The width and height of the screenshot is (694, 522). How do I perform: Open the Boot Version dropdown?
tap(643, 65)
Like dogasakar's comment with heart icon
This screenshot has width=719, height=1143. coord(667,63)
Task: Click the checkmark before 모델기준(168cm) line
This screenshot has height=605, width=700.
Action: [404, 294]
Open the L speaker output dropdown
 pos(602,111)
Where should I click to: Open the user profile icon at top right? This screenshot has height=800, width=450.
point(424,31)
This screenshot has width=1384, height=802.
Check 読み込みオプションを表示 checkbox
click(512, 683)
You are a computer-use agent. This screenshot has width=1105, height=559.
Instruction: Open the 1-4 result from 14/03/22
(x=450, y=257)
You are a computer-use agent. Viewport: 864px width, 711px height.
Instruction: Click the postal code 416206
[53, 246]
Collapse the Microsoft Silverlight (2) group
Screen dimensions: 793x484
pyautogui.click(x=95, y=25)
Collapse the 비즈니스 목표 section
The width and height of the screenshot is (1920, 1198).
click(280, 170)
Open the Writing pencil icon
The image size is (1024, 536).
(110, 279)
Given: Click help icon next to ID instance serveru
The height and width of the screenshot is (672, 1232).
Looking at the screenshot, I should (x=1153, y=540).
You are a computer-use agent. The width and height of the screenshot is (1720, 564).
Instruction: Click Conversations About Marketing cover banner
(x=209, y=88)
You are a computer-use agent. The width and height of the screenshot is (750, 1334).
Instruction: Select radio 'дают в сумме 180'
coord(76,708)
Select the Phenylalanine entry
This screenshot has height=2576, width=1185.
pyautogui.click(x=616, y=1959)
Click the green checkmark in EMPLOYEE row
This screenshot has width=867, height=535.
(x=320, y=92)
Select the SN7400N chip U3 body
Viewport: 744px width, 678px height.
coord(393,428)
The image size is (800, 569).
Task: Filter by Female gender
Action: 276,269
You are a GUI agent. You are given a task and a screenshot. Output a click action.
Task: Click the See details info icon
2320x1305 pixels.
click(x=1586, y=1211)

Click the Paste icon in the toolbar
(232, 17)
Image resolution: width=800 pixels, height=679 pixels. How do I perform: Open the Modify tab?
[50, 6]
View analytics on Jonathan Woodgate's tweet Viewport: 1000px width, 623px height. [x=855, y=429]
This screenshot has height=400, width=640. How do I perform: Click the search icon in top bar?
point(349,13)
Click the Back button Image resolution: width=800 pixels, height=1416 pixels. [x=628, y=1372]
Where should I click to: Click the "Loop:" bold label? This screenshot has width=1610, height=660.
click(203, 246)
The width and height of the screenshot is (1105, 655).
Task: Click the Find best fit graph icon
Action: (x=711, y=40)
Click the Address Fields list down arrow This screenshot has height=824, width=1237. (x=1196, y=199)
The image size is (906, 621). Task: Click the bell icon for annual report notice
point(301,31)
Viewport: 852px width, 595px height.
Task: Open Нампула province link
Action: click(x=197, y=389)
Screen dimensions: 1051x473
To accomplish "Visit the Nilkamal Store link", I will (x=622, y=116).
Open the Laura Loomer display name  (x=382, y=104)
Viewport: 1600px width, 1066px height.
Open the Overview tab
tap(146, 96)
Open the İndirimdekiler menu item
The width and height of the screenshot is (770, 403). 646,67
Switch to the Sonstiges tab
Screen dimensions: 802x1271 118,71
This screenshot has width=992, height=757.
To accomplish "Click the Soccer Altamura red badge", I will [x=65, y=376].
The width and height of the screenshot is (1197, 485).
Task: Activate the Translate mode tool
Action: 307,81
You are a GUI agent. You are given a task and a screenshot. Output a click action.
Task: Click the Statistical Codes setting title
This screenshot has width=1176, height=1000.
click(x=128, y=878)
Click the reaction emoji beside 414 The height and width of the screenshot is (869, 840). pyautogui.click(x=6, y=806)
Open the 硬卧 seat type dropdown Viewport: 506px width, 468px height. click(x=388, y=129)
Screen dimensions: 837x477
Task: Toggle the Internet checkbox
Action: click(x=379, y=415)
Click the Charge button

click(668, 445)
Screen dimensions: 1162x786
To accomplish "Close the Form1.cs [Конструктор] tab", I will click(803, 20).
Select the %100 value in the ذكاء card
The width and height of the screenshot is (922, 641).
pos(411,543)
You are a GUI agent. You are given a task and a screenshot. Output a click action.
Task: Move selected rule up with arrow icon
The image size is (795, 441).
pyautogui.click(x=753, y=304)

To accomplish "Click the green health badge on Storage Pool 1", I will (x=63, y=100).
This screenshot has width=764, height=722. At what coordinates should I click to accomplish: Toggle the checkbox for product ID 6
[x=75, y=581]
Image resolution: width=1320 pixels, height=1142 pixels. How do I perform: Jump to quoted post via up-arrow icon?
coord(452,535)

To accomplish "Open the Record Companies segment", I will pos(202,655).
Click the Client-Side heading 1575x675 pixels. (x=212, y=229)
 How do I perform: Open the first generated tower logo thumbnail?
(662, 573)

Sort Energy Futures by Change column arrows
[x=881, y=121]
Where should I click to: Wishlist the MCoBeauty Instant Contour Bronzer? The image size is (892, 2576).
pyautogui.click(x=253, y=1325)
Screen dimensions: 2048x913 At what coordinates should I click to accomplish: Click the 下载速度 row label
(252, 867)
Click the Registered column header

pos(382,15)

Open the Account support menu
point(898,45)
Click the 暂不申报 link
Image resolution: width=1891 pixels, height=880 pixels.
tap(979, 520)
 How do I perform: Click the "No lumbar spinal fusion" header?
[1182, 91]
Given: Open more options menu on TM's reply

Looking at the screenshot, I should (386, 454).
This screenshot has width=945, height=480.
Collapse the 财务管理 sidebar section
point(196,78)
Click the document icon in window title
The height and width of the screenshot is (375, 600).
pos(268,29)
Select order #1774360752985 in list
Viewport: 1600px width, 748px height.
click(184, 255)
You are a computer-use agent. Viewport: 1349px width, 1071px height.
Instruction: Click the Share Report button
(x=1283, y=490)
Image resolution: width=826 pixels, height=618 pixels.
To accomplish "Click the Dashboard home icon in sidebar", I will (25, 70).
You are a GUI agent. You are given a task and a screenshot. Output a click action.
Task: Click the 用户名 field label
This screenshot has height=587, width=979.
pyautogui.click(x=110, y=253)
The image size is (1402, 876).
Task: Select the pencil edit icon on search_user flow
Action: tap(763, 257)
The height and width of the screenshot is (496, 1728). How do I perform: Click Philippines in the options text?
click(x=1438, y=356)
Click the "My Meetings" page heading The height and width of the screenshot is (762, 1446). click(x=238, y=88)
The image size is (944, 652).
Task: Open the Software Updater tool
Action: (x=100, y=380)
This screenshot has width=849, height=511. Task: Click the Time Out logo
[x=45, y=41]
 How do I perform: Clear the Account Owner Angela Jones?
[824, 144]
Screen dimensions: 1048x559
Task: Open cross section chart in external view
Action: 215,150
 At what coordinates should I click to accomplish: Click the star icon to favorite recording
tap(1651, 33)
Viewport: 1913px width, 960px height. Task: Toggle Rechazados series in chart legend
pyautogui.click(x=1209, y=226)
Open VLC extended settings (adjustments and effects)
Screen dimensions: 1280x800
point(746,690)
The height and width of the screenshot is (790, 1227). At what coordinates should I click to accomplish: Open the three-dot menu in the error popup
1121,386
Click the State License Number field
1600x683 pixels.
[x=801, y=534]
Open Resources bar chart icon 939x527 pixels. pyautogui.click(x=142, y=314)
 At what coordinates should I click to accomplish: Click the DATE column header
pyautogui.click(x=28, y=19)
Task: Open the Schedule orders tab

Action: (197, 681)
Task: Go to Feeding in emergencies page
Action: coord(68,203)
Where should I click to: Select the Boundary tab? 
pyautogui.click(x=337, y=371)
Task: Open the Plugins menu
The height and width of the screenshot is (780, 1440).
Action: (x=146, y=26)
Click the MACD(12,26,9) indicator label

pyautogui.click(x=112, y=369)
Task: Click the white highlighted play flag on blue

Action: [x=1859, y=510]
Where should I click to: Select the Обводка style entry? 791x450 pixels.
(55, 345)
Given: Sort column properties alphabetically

####

> **Your objective**
Show the lines in the entries above that include the string "green".

> **Finished exercise**
Click the green checkmark in EMPLOYEE row
To accomplish "Click the green health badge on Storage Pool 1", I will (x=63, y=100).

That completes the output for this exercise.